Communist China was Albania's only military ally in 1970. In 1970 the Chinese were believed to be enabling Albania to maintain its forces at approximately the same levels that had been reached by 1960 with Soviet assistance ([see ch. 6], Government Structure and Political System).
SECURITY FORCES
Albanian sources publish little concerning the security police except for some articles expressing gratitude for their services and a smattering of information relative to their responsibilities. Few of the observers who have visited the country since 1945 have been in positions to see, or have been qualified to judge, their actual performance. It is undoubtedly true that the Albanian leadership emulated many of Joseph Stalin's techniques for controlling the population, that it modified its attitudes and practices less than did the other East European Communist countries after Stalin's death, and that it has maintained a high degree of Stalinism since its break with the Soviet Union and alignment with Communist China ([see ch. 6], Government Structure and Political System).

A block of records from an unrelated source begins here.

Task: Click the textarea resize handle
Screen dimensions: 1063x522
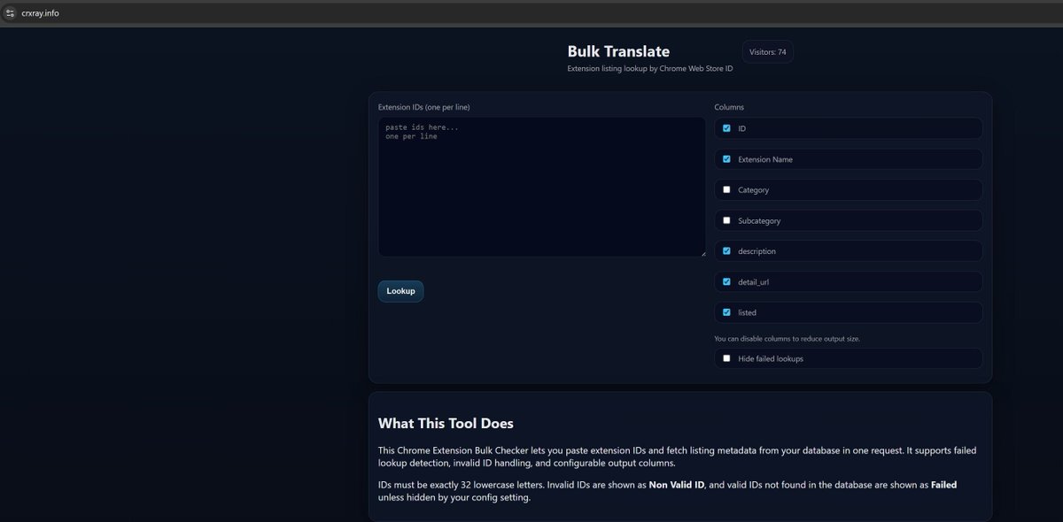Action: click(703, 254)
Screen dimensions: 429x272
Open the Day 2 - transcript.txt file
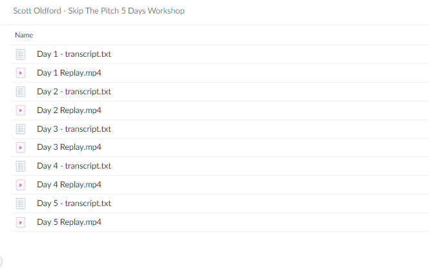[x=74, y=92]
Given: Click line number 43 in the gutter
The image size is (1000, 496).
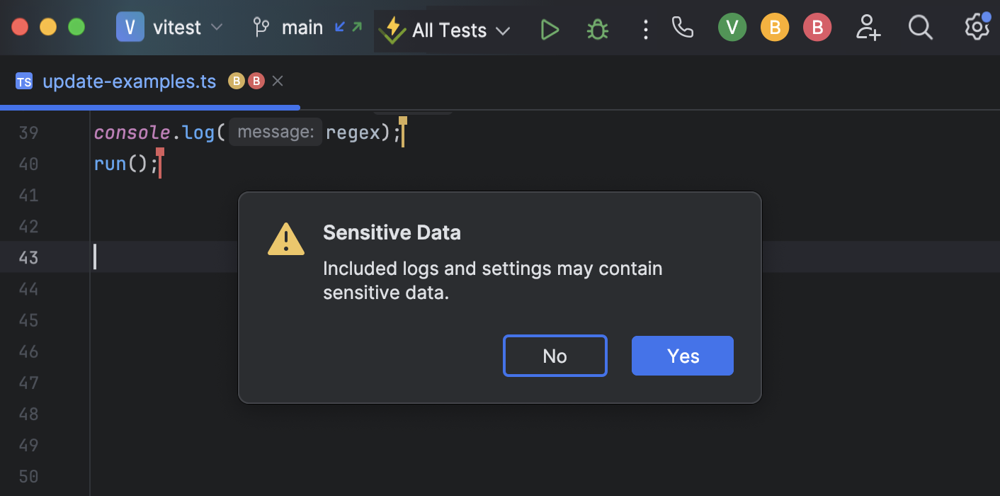Looking at the screenshot, I should pyautogui.click(x=28, y=257).
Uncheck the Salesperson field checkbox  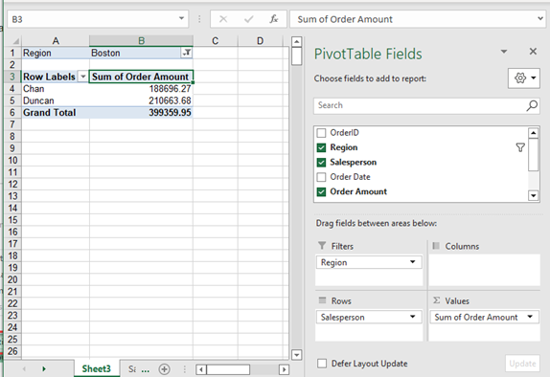click(321, 163)
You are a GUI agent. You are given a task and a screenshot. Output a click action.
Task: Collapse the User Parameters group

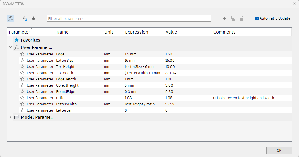10,47
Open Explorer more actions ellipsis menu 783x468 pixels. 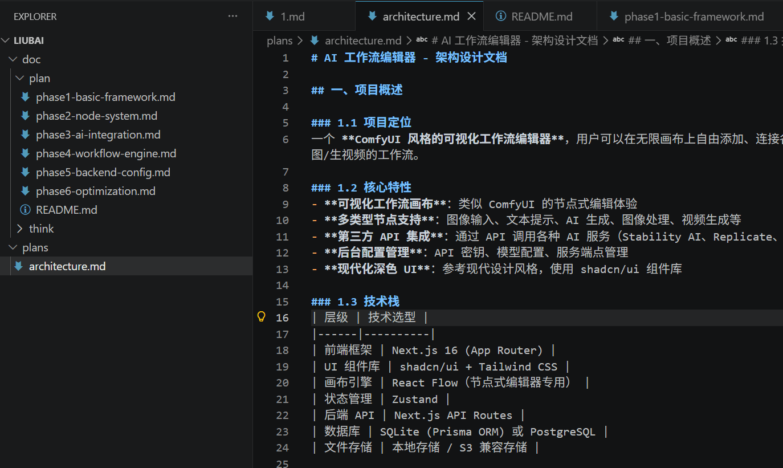(233, 17)
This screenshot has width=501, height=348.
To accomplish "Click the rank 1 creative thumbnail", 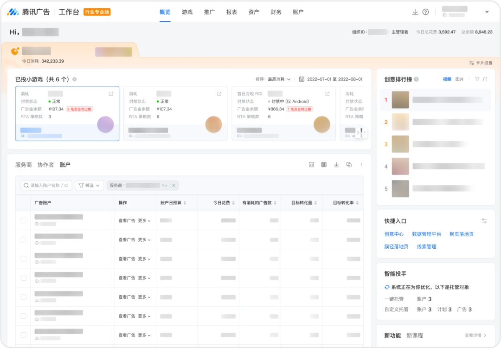I will [x=400, y=100].
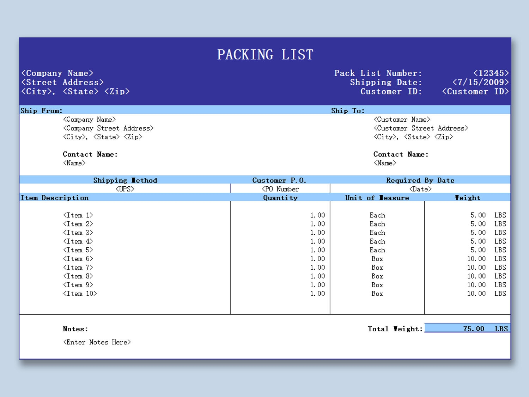Select the <Enter Notes Here> placeholder
529x397 pixels.
pos(97,342)
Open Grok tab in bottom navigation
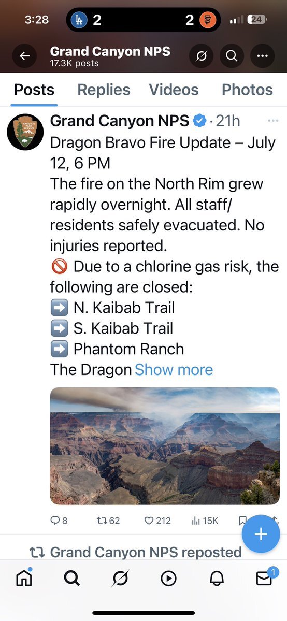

There is probably credibility in reports stating that no other Communist country has as extensive a police and security organization relative to its size as that which operates in Albania. Hoxha has regarded the security police as an elite group, and they have been the mainstay of his power. By 1961, although arrests had tapered off from earlier levels, fourteen concentration or labor camps were still in use. Foreign visitors in Tirana have reported that it is impossible to move around the city without escorts and that conversations with ordinary citizens are discouraged. Local police, servicemen, and security police are in evidence everywhere.
All security and police forces were responsible in the governmental structure to the Ministry of the Interior. The minister in 1970 was Kadri Hasbiu. Each organization—the Directorate of State Security, the People's Police, and the Frontier Guards—constituted a separate directorate of the ministry. The total regular uniformed security personnel numbered approximately 12,500. This figure did not include the plainclothes security police, informers, or the citizens who were performing their two months of mandatory auxiliary duty attached to local police units.
A larger proportion of personnel in the security forces are Party members than is the case in the regular military forces. In the state security organization, nearly all of those who serve in important positions are believed to be Party members. In the Frontier Guards the officers and many of the men are Party members.
The Directorate of State Security
The Directorate of State Security (Drejtorija e Sigurimit te Shtetit—commonly abbreviated to Sigurimi) is organized into four battalions and has more plainclothes personnel than uniformed. It celebrates March 20, 1943, as its founding day and is credited by Hoxha and others of the Party leadership as having been instrumental in the victory of his faction of the partisan effort. Actually the People's Defense Division, from which the Sigurimi evolved, was formed in 1945. Composed at that time of some 5,000 of the most reliable of the resistance fighters, it was headed initially by Koci Xoxe, who was executed as a Titoist four years later. Mihalaq Zicishti was its chief in 1970.
The stated missions of the security police are to prevent counterrevolution and to eliminate opposition to the Party and government. Its interests are directed toward political and ideological opposition rather than crimes against persons or property unless such crimes appear to have national implications.